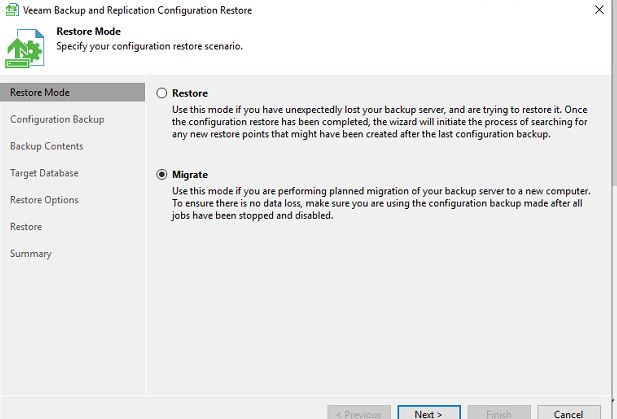
Task: Open the Summary step in sidebar
Action: (x=30, y=254)
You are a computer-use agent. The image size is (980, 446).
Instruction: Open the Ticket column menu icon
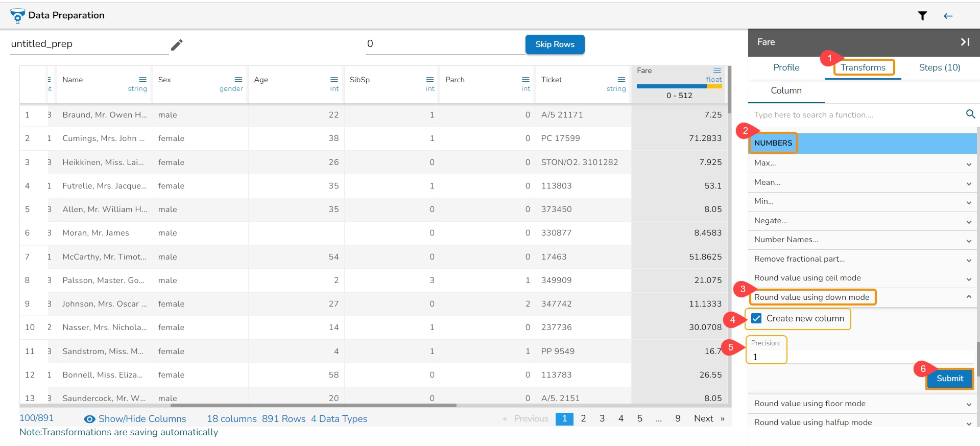click(621, 79)
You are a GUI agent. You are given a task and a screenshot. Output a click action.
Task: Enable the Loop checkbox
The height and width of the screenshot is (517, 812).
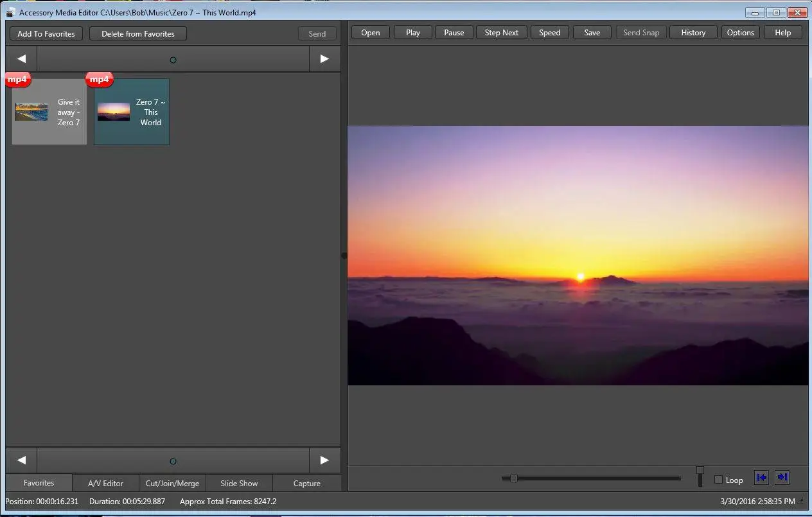pos(719,480)

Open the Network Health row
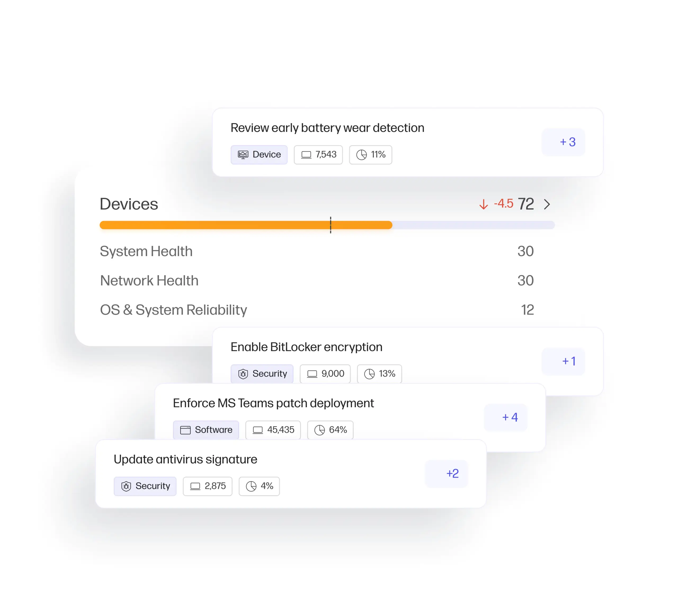pyautogui.click(x=149, y=281)
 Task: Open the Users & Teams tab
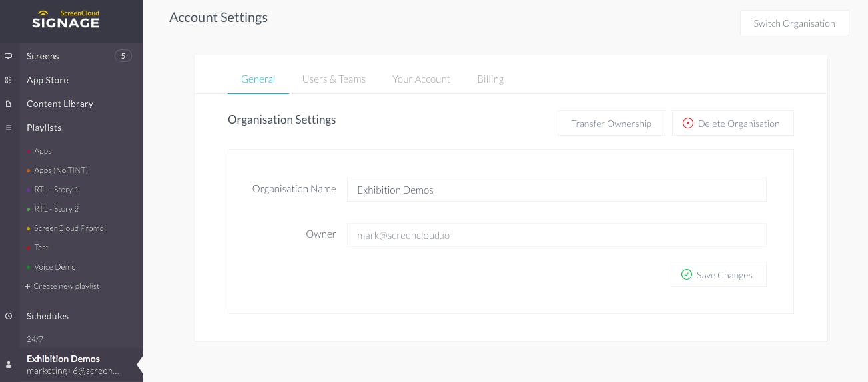[x=334, y=79]
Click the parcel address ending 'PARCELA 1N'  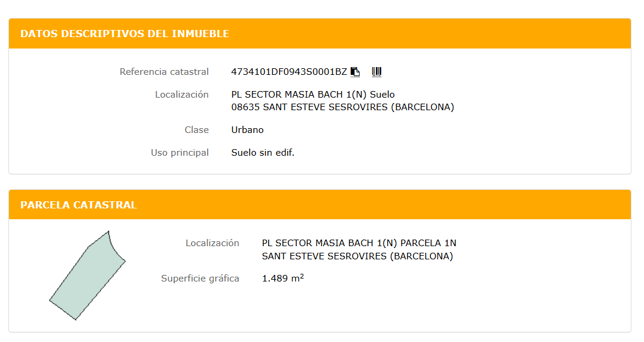(x=359, y=243)
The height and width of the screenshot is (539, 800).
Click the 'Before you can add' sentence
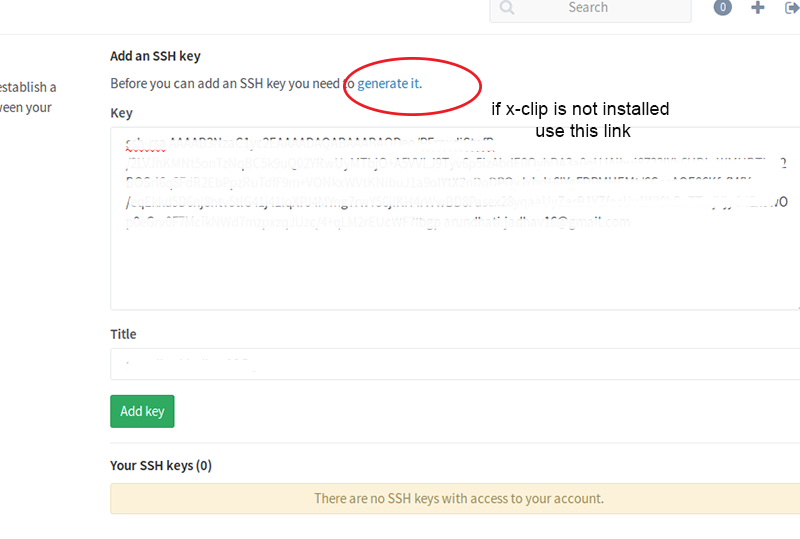(266, 83)
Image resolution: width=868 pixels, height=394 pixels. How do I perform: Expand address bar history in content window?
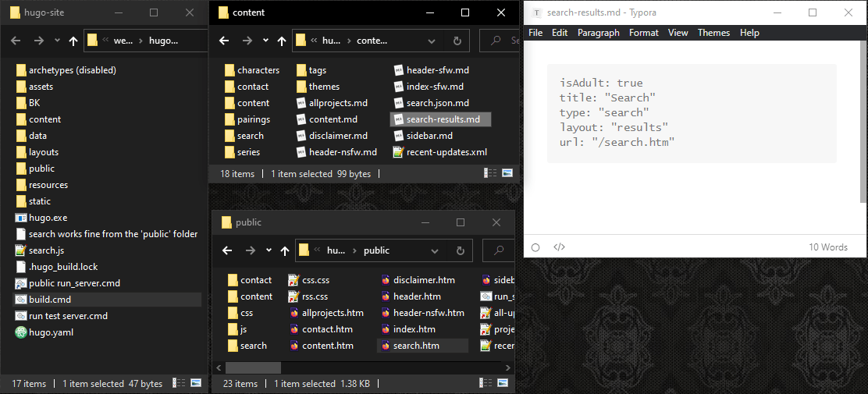432,41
------------------------------------------------
▶ [Task prompt]
In the records above, count the lines that contain the word "agent" and state only that count.

▶ [Task solution]
2